Questo perché alla base delle loro azioni erano presenti forti e profonde convinzioni religiose e filosofiche, che li porta a considerare il proprio operato dalla parte del giusto. Per di più va aggiunto che qualora, durante le fasi di arruolamento, risultino dei soggetti con gravi forme psicopatologiche, essi vengono prontamente esclusi.

Un altro dato rivelante proviene da uno studio del professor M. Sageman, dal quale risulta che i terroristi provengono da ceti sociali medio-alti. A differenza di quanto si crede comunemente dunque, coloro che abbracciano le attuali cause estremiste non sono individui isolati a livello sociale, ai quali viene fatto il lavaggio del cervello, bensì persone dotate anche di un certo grado di istruzione, cresciuti in famiglie dove affetto, educazione e istruzione non erano assenti.

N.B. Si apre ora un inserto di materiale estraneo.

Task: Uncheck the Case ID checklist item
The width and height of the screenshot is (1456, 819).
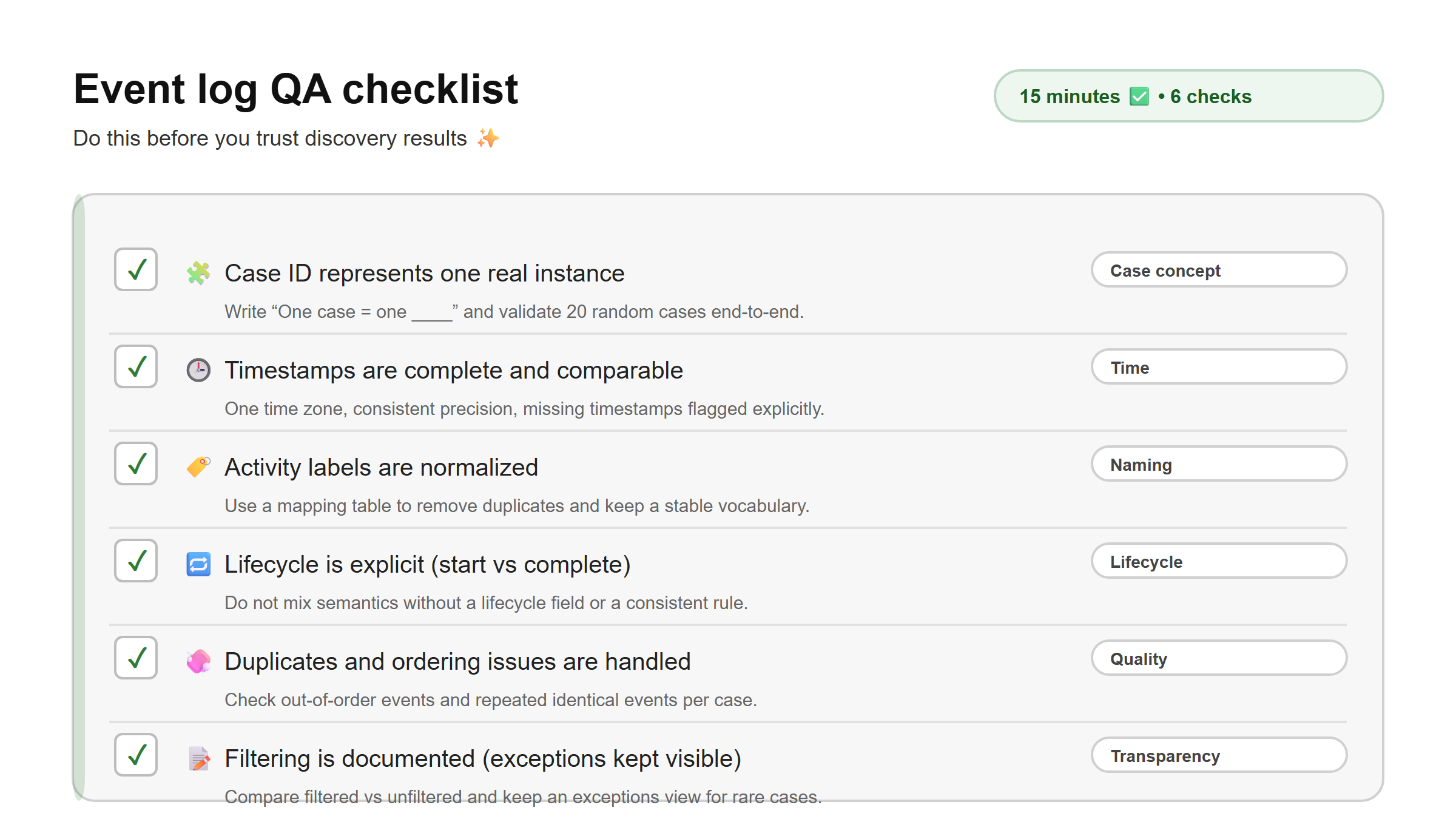Action: pyautogui.click(x=135, y=270)
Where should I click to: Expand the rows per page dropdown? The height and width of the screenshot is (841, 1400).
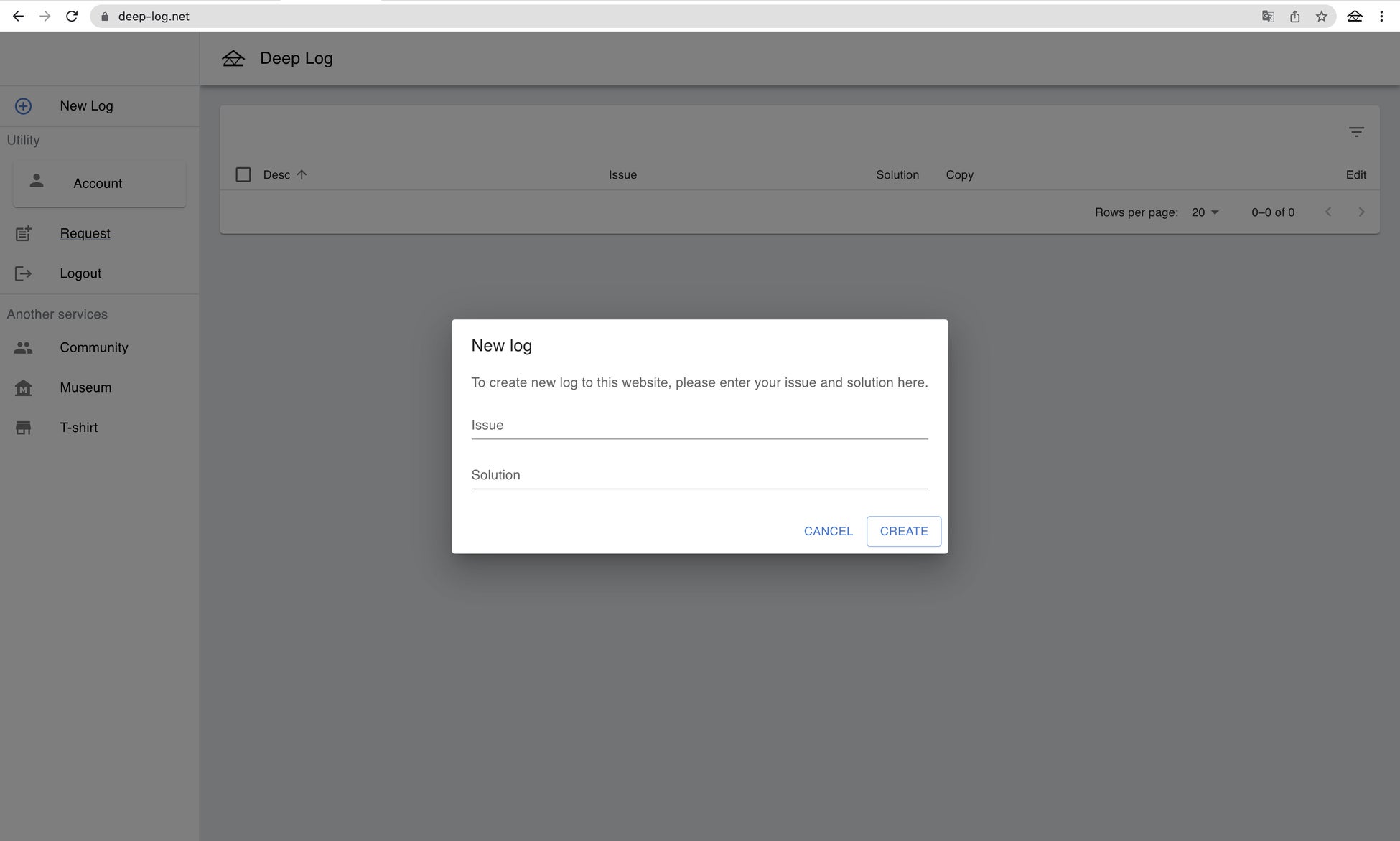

L’istruzione, appunto, può fornire un ulteriore dettaglio sulla mentalità di tali soggetti: essi vengono cresciuti con un’educazione che mira fortemente alla separazione, alla contrapposizione e all’odio verso le diversità.

Secondo Sigmund Freud ciò che si odia nel prossimo, spesso è qualcosa che non si vuole vedere dentro se stessi e da ciò nasce un conflitto che alimenta le dinamiche di distruzione. L’odio e la rabbia si autoalimentano fino al raggiungimento della distruzione dell’avversario. Ma in realtà il vero avversario si trova dentro noi stessi.
Oltre all’educazione e all’istruzione, bisogna tener conto anche del ruolo sostenuto dai Testi Sacri. Le Scritture, infatti, costituiscono la fonte da cui i movimenti religiosi estremisti attingono per poter legittimare il proprio operato.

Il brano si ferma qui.